■ **Required task**
Count the lines in the records below that contain the string "site" and reply with only that number.

■ **Stored data**
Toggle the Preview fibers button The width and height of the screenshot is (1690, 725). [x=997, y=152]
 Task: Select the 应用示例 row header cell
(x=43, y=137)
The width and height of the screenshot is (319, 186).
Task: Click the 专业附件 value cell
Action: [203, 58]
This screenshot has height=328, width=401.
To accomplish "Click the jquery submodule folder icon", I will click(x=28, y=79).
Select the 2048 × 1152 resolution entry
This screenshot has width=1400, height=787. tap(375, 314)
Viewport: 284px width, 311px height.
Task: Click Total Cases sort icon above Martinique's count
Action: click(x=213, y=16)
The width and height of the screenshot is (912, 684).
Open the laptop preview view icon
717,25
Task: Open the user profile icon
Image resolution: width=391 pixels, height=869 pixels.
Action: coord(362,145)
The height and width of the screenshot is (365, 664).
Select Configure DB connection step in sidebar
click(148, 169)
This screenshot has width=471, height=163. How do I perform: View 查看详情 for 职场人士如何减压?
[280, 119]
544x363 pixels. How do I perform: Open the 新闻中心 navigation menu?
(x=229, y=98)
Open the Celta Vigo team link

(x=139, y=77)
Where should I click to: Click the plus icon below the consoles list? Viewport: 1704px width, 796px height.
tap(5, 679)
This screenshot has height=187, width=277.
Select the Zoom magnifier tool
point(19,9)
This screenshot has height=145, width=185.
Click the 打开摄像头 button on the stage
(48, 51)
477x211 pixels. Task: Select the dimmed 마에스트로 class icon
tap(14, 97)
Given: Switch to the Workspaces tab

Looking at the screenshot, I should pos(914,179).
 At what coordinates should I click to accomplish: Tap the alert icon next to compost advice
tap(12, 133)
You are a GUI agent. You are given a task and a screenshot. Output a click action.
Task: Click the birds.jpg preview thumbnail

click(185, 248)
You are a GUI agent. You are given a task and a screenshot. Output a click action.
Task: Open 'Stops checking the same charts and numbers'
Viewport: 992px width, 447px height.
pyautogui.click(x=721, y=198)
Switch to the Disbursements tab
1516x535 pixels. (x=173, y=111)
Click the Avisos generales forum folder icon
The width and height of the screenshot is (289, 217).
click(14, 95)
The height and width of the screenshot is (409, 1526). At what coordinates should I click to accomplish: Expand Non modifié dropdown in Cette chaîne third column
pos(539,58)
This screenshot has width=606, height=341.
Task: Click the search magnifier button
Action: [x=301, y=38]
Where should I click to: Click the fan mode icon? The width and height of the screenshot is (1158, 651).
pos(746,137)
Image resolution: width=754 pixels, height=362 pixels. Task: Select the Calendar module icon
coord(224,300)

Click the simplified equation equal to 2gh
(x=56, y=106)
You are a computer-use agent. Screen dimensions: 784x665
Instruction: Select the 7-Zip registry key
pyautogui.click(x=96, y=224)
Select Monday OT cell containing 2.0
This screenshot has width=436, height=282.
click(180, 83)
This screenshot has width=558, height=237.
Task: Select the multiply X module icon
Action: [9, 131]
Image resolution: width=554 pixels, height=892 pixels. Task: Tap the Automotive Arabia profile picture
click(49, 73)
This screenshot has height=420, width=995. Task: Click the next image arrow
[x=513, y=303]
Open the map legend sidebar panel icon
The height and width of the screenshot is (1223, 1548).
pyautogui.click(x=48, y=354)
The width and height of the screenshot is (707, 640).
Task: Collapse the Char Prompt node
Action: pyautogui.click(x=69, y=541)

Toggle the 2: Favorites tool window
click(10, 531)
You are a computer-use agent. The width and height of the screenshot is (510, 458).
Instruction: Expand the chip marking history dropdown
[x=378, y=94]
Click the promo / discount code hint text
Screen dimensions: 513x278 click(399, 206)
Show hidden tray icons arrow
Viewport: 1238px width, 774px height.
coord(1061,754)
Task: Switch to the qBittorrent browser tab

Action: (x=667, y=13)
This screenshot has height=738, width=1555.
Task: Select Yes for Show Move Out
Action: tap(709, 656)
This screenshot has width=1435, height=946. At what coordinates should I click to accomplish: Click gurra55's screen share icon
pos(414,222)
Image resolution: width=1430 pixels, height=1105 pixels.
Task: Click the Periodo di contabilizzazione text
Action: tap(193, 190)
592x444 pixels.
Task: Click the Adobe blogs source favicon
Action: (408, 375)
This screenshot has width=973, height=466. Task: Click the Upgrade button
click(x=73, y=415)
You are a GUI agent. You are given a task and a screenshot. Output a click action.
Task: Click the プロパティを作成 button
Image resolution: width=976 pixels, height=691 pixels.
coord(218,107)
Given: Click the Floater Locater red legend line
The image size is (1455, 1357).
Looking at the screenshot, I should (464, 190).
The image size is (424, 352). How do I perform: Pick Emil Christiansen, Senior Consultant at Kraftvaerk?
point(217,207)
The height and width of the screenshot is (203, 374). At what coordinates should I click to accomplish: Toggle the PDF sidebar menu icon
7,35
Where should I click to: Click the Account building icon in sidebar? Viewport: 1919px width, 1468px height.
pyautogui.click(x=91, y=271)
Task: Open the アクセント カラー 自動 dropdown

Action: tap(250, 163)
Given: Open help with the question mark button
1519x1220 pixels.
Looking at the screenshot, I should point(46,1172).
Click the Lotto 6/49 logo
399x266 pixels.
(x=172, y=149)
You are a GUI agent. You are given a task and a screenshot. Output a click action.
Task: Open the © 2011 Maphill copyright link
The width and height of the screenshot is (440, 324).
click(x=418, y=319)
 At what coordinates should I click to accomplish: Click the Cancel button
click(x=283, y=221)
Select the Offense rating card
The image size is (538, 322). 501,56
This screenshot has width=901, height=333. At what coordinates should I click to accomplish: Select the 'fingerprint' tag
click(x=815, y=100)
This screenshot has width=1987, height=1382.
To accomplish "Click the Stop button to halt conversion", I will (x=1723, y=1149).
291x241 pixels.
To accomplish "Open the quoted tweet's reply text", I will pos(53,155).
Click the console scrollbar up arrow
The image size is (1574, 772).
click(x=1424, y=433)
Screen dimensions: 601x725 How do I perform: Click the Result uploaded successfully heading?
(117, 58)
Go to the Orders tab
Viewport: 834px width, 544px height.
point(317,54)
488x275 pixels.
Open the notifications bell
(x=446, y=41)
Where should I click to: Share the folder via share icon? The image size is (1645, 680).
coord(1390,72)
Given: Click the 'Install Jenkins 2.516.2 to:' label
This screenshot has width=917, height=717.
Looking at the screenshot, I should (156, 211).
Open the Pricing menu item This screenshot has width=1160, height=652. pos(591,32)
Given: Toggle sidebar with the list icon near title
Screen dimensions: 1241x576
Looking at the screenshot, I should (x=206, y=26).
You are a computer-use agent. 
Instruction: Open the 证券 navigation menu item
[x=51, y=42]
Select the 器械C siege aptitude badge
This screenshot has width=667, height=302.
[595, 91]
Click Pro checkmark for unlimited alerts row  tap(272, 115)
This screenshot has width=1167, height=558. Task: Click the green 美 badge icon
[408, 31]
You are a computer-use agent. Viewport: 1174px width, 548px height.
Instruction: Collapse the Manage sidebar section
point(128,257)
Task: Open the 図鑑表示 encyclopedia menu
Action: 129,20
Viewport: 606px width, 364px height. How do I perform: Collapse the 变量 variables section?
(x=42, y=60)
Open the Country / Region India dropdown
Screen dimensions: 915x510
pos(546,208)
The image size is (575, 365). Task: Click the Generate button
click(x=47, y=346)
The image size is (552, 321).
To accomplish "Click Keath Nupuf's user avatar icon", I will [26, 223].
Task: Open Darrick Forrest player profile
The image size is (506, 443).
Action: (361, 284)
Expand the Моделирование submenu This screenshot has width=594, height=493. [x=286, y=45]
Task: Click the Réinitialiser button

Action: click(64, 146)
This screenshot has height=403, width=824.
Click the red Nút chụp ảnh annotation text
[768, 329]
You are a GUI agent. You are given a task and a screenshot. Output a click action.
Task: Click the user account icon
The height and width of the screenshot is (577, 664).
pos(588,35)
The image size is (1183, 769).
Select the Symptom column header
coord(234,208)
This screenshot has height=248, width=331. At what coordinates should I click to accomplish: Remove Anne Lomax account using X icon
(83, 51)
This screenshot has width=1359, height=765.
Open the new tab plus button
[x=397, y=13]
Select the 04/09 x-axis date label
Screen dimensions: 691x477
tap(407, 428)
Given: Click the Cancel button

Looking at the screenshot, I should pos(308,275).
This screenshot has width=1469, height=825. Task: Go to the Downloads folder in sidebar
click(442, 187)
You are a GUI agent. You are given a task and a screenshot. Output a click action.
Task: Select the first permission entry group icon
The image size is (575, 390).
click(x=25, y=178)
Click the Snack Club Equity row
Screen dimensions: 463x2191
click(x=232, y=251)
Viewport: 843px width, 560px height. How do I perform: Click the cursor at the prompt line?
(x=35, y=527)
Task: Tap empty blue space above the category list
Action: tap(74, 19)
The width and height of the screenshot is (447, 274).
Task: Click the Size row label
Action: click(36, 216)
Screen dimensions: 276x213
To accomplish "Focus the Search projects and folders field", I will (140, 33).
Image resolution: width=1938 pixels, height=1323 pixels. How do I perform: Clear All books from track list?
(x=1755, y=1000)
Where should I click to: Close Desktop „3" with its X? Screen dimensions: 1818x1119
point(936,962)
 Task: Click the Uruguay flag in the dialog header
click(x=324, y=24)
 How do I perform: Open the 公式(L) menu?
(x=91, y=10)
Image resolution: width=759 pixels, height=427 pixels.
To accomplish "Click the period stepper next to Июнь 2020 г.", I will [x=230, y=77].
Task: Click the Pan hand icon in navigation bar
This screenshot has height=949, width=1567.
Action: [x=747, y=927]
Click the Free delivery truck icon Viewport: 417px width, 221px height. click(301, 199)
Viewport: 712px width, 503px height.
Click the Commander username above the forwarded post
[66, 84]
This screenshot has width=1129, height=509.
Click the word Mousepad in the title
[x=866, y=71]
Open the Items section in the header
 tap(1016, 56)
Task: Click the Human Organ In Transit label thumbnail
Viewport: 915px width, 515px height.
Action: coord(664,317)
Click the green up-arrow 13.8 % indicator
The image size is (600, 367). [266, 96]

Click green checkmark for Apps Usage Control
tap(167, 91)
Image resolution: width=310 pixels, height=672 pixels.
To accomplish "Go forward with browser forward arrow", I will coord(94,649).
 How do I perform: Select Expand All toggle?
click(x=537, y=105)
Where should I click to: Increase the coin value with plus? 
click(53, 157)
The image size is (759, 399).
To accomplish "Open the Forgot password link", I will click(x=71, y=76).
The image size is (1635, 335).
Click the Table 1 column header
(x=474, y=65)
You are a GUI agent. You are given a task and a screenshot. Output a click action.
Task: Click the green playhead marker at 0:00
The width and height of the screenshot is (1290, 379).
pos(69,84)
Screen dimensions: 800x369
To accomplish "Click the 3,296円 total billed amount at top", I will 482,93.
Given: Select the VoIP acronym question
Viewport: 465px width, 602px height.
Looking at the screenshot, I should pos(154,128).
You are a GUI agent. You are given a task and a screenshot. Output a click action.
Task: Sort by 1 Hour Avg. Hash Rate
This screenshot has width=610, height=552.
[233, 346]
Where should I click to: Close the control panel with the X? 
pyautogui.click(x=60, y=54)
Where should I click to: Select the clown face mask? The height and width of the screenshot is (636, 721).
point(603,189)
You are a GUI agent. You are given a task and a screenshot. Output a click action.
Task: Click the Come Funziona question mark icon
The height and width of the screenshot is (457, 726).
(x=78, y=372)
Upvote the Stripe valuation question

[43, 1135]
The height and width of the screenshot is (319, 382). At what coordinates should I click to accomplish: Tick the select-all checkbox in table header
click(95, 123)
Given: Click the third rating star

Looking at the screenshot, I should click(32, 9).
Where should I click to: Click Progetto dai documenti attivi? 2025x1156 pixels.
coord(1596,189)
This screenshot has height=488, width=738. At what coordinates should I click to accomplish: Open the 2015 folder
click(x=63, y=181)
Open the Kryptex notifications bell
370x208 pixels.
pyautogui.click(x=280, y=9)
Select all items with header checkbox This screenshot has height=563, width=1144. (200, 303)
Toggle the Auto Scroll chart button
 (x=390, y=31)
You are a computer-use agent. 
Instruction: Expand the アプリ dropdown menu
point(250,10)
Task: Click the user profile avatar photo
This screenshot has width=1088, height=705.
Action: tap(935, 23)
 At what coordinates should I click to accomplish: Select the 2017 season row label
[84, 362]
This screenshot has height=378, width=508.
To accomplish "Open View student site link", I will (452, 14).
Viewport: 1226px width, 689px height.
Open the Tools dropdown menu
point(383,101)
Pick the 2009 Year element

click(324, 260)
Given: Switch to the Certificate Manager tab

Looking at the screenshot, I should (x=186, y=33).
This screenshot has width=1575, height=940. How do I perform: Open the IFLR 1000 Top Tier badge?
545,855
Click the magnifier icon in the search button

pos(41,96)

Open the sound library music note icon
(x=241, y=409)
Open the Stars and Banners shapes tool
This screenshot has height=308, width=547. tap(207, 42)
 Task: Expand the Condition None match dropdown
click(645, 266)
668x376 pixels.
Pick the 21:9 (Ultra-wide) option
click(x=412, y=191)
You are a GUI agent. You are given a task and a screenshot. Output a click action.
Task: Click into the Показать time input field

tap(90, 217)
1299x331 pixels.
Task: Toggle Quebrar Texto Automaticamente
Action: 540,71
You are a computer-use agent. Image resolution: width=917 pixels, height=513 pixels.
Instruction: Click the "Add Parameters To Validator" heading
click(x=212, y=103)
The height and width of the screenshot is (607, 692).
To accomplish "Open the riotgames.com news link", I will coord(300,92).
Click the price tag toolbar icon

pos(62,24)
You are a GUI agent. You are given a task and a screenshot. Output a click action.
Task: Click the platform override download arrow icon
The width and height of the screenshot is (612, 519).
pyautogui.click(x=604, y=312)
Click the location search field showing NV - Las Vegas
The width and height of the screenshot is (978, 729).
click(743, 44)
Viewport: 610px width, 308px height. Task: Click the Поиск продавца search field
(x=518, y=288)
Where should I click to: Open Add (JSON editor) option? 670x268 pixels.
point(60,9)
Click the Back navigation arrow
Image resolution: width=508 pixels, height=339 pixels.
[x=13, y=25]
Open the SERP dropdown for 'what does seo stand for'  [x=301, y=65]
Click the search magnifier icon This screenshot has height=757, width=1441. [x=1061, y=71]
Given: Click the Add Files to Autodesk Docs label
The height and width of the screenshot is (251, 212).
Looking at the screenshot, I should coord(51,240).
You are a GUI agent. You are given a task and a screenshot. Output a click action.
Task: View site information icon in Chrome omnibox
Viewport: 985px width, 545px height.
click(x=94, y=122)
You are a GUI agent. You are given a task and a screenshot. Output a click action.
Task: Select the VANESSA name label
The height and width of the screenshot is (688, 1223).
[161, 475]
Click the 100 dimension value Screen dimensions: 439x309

■ **Exercise answer**
2